Alibaba founder Jack Ma’s three tips for small business owners
If there's one person small business owners would want to learn from, the richest man of the world's second-largest economy who was also the guiding force behind the biggest IPO in history wouldn't be far down the last.
Luckily, Jack Ma has shared his three tips for small business owners in a conversation with American Express chief executive Ken Chenault.
Ma, the founder of Chinese e-commerce giant Alibaba, said after being rejected for so many jobs and businesses as a graduate, he recognised the internet as an empowering tool for small businesses.
Even his company's name, taken from the parable of Ali Baba who used the phrase "open sesame" to get to thieves' treasure, was chosen as Ma believed the internet was a "treasure island" for small businesses.
The executive shared lessons from his experience of growing a company from small to big businesses, including the importance of employing women, which he described as a "secret source"of Alibaba's success.
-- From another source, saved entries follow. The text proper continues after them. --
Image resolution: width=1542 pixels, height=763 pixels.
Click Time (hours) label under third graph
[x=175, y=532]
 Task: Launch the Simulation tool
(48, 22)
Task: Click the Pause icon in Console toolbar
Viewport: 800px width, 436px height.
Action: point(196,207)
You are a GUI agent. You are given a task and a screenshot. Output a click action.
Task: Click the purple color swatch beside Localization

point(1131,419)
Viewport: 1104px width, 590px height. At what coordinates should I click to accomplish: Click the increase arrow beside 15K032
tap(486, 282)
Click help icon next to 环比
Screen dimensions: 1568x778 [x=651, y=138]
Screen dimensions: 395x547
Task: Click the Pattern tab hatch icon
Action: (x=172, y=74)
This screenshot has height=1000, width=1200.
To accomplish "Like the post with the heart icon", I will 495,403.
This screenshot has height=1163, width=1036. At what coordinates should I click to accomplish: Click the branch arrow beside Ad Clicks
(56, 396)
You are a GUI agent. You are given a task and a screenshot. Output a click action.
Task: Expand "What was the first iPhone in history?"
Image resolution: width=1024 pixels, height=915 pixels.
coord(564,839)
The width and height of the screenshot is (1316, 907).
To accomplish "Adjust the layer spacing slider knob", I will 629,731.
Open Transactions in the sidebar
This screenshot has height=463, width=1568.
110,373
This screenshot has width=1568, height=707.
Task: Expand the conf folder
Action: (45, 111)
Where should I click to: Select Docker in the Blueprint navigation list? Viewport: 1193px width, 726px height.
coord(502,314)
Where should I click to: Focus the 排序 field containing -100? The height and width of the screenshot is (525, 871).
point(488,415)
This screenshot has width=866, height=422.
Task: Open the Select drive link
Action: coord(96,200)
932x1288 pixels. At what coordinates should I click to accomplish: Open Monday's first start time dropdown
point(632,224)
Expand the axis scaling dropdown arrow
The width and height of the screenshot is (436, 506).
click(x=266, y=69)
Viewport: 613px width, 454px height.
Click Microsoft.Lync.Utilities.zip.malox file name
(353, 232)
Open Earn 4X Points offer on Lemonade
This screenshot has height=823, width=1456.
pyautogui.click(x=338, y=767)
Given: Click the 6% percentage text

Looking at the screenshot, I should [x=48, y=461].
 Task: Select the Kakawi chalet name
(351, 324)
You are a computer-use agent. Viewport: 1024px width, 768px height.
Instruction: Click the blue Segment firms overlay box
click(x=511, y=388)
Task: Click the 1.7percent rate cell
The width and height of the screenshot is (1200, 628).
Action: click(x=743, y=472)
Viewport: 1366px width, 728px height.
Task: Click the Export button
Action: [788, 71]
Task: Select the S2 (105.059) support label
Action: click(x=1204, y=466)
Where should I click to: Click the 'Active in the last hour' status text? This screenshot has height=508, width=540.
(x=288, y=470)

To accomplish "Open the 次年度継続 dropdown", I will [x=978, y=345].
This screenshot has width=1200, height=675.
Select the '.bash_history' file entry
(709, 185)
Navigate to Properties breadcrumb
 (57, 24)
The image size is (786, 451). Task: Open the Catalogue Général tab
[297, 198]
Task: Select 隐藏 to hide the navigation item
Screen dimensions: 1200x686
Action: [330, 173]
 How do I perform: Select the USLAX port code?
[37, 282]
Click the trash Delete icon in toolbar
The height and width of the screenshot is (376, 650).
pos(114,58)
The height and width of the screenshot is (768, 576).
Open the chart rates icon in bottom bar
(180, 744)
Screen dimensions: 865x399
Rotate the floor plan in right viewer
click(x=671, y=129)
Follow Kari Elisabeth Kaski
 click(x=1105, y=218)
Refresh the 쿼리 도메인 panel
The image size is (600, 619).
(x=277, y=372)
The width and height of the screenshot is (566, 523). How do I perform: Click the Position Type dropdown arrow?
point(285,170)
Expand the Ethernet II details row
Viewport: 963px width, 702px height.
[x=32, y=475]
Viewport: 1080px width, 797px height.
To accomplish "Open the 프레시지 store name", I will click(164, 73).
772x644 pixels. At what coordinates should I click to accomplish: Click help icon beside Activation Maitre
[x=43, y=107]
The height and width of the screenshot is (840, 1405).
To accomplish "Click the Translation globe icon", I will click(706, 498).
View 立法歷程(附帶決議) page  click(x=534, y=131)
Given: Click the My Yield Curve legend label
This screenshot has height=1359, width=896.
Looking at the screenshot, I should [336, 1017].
"We have 33 per cent of our senior management and 49 per cent of employees are women," Ma explained. "Women care about others more than they care about themselves… they can make the product so user-friendly. They consider the customer more."
Read more: In 1999 Alibaba founder Jack Ma told team to ditch 8-5pm work ethic
Ma's three top tips for small businesses:
1. Learn why people fail
Try to learn from as many mistakes as possible. Don't learn from the successful stories. The MBA teaches successful cases but we should learn from failure stories – why people fail.
Lots of people fail for the same reasons. If you know why people fail and you learn that – you make progress.
2. Listen to your next door neighbour
Do not learn from Bill Gates or Jack Ma. Learn from the people, your next door neighbour – he does the same thing but much better. Why is that?
3. Fix the roof while the sun is shining
My philosophy is repair the roof while it is still sunshine. When the company is good, change the company. When the company is in trouble, be careful, don't move. If the storm comes, you don't go up and repair the roof – you'll be destroyed.
Every time when I feel something good, when my team says 'wow we've had a wonderful year' – I know that's the signal we have to change. That will make you totally different. At a small company, you can never have a wonderful day to enjoy for long.